Please restate the records below verbatim, omitting every image they hold.

Collected data entries
--

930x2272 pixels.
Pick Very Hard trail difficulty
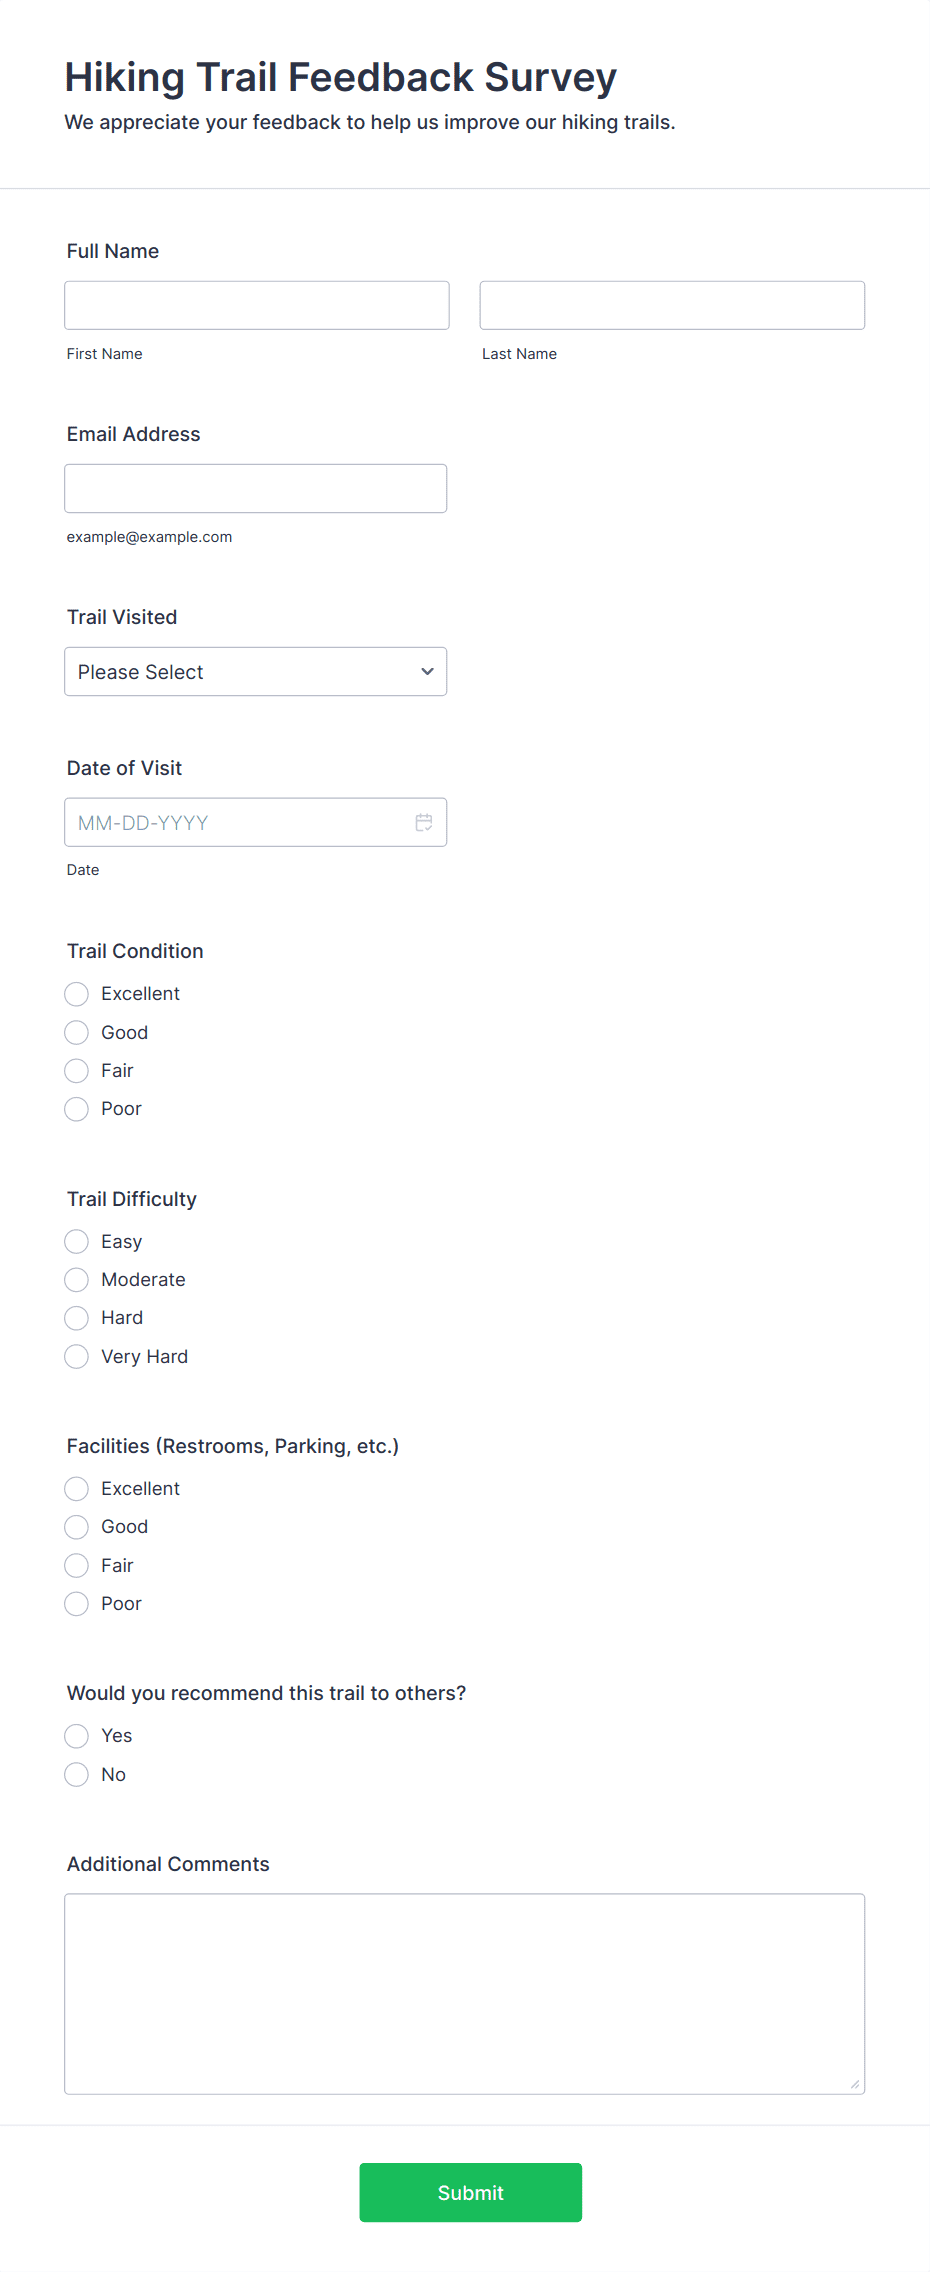coord(77,1357)
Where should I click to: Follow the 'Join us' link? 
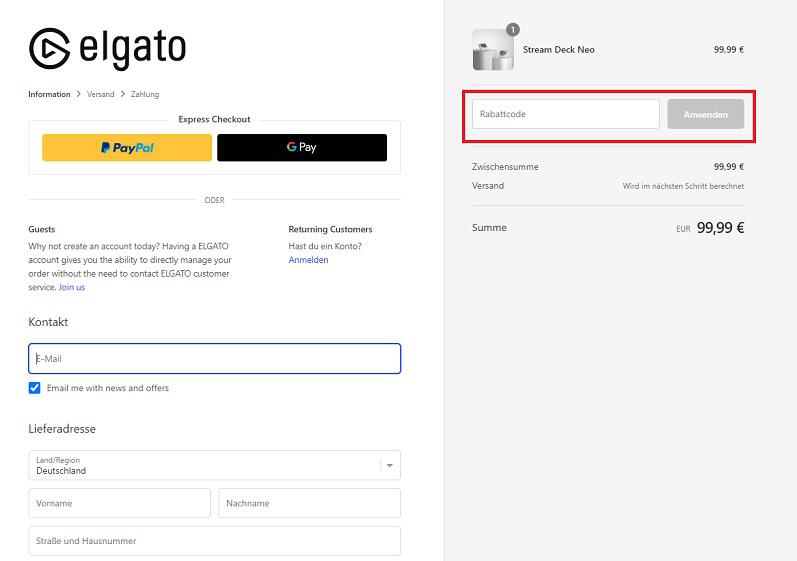coord(72,287)
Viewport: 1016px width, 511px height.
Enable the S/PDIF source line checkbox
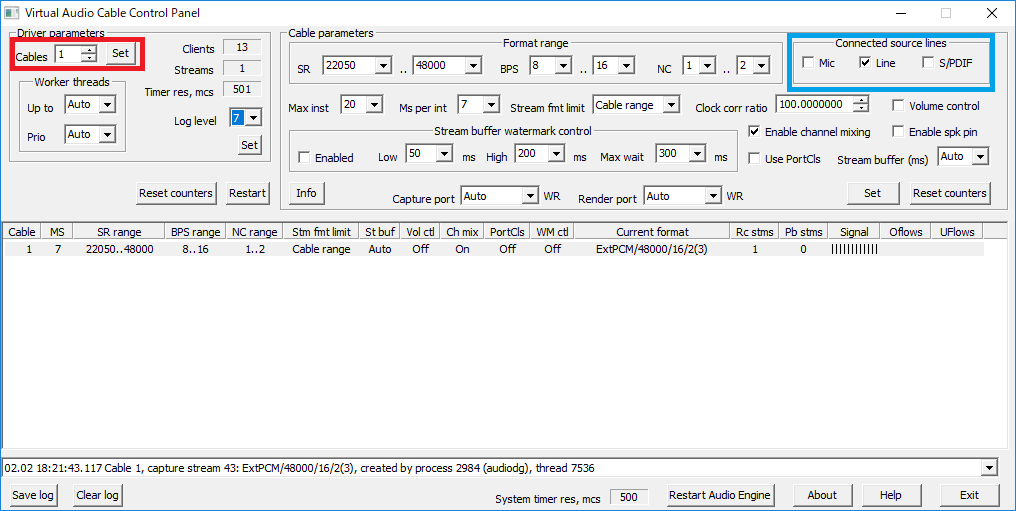(929, 63)

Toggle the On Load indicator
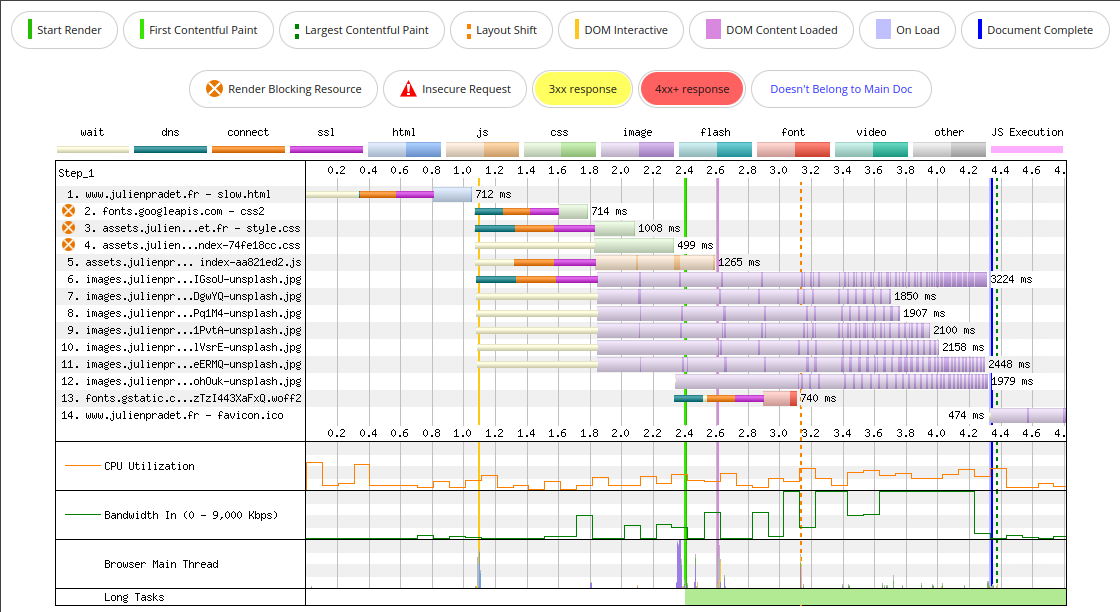(907, 30)
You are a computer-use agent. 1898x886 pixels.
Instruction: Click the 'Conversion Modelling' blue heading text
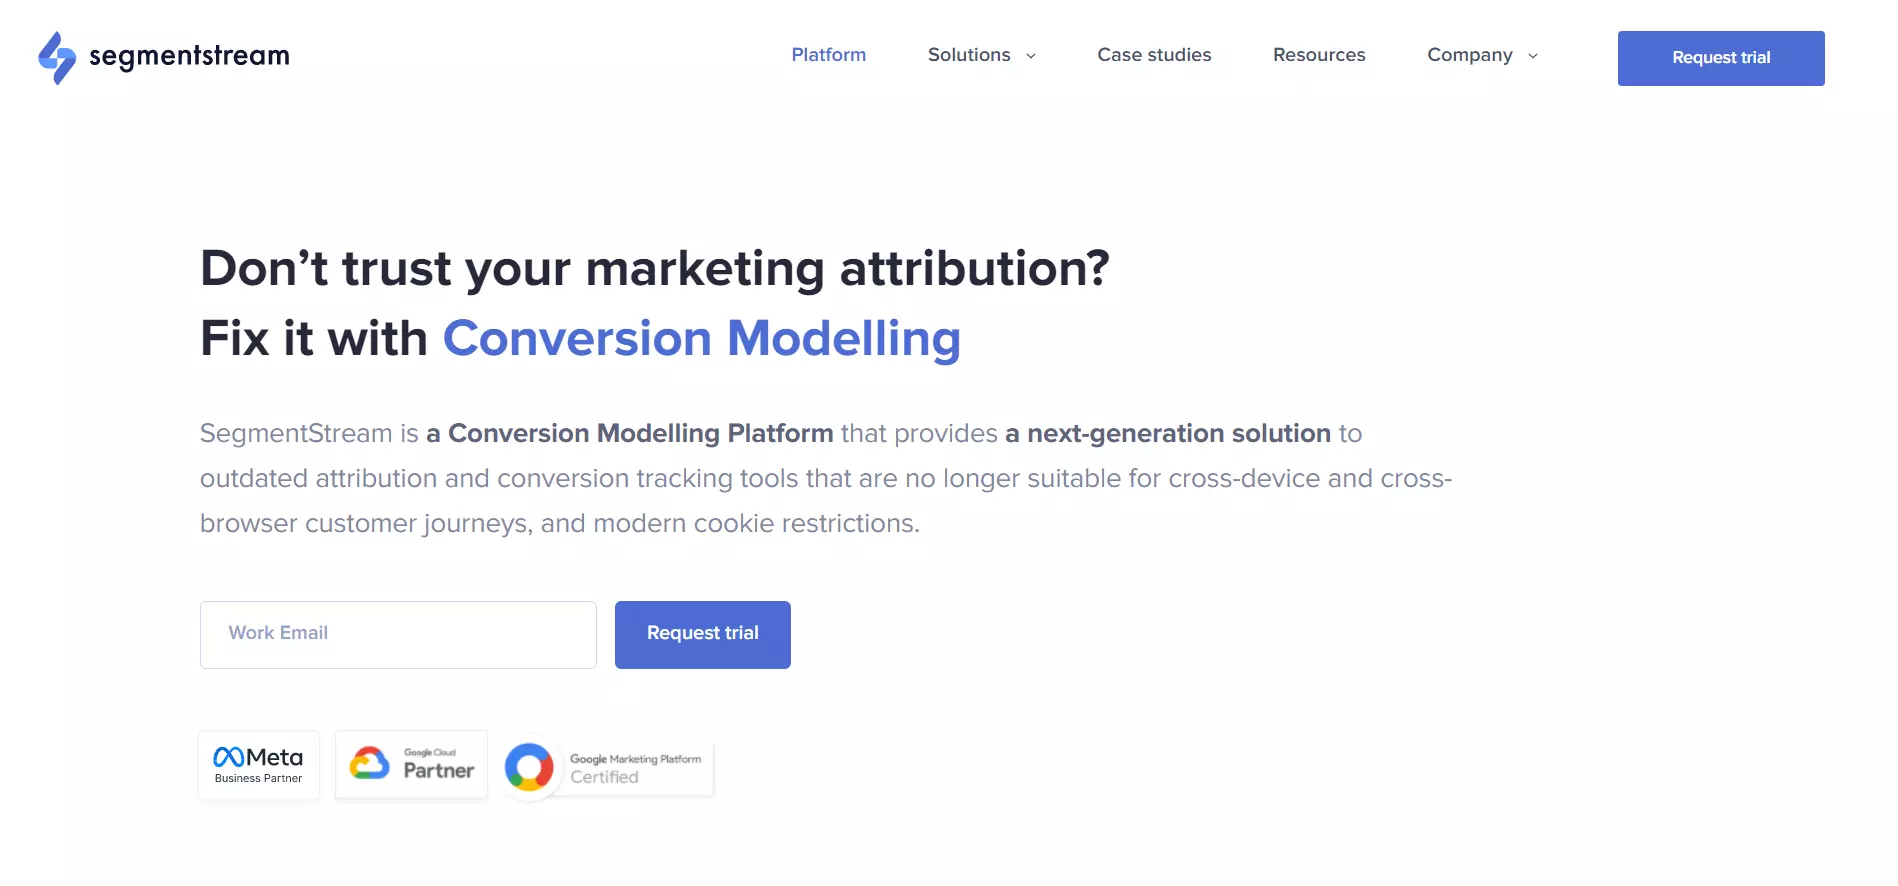701,338
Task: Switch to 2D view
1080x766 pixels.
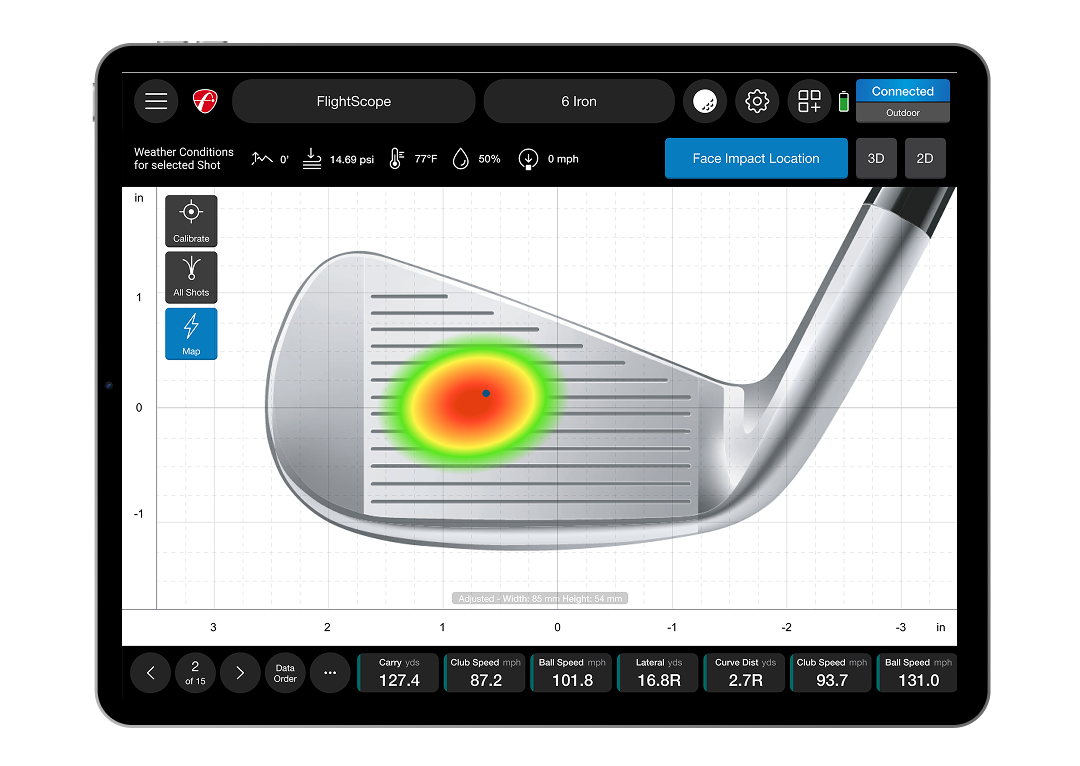Action: [925, 158]
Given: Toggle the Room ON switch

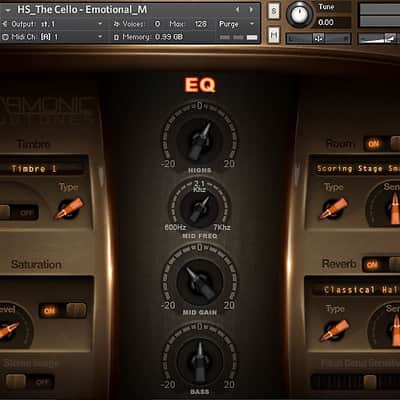Looking at the screenshot, I should click(x=382, y=144).
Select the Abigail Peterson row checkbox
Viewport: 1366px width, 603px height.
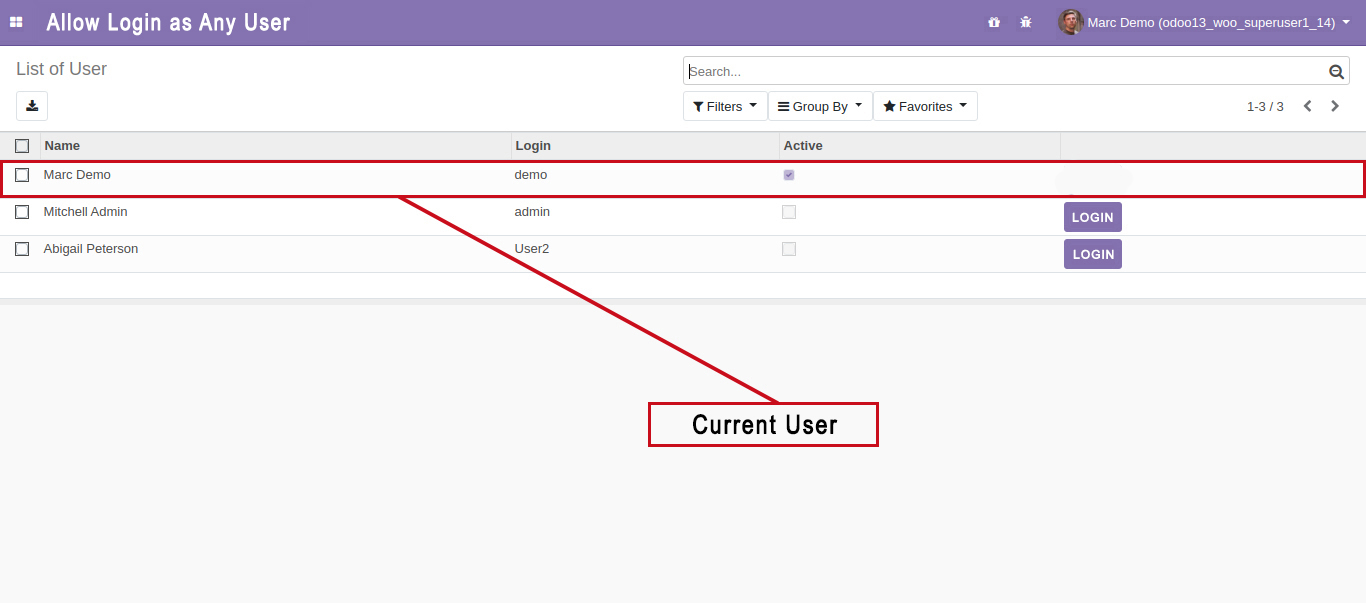[x=22, y=249]
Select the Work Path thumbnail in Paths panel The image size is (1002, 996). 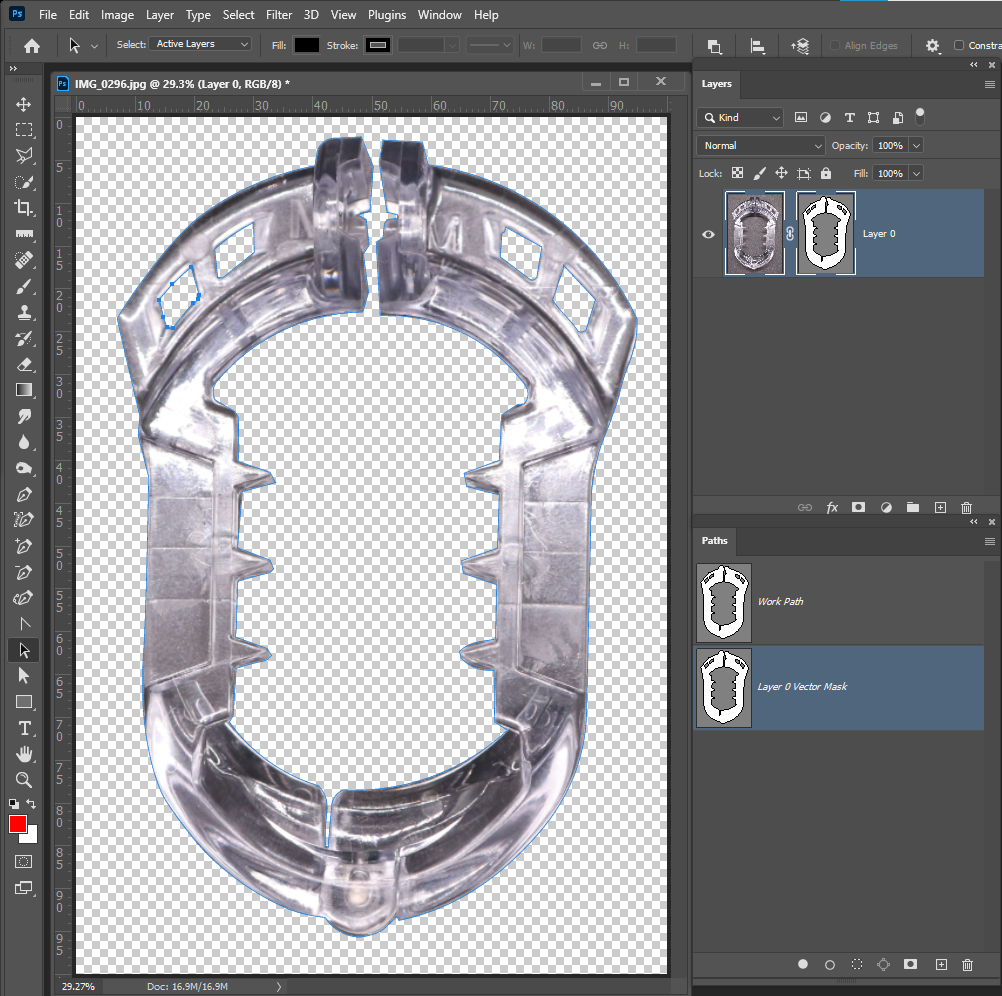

--

## Your solution:
930x2272 pixels.
Pick Very Hard trail difficulty
coord(77,1357)
Where should I click to: Follow the 'Join us' link? 
coord(72,287)
Viewport: 1016px width, 511px height.
Enable the S/PDIF source line checkbox
(929, 63)

Toggle the On Load indicator
(907, 30)
You are a computer-use agent. 1898x886 pixels.
Instruction: Click the 'Conversion Modelling' blue heading text
701,338
Task: Switch to 2D view
1080x766 pixels.
Action: [925, 158]
Given: Toggle the Room ON switch

Looking at the screenshot, I should click(x=382, y=144).
Select the Abigail Peterson row checkbox
Viewport: 1366px width, 603px height.
[x=22, y=249]
Select the Work Path thumbnail in Paths panel The image size is (1002, 996). 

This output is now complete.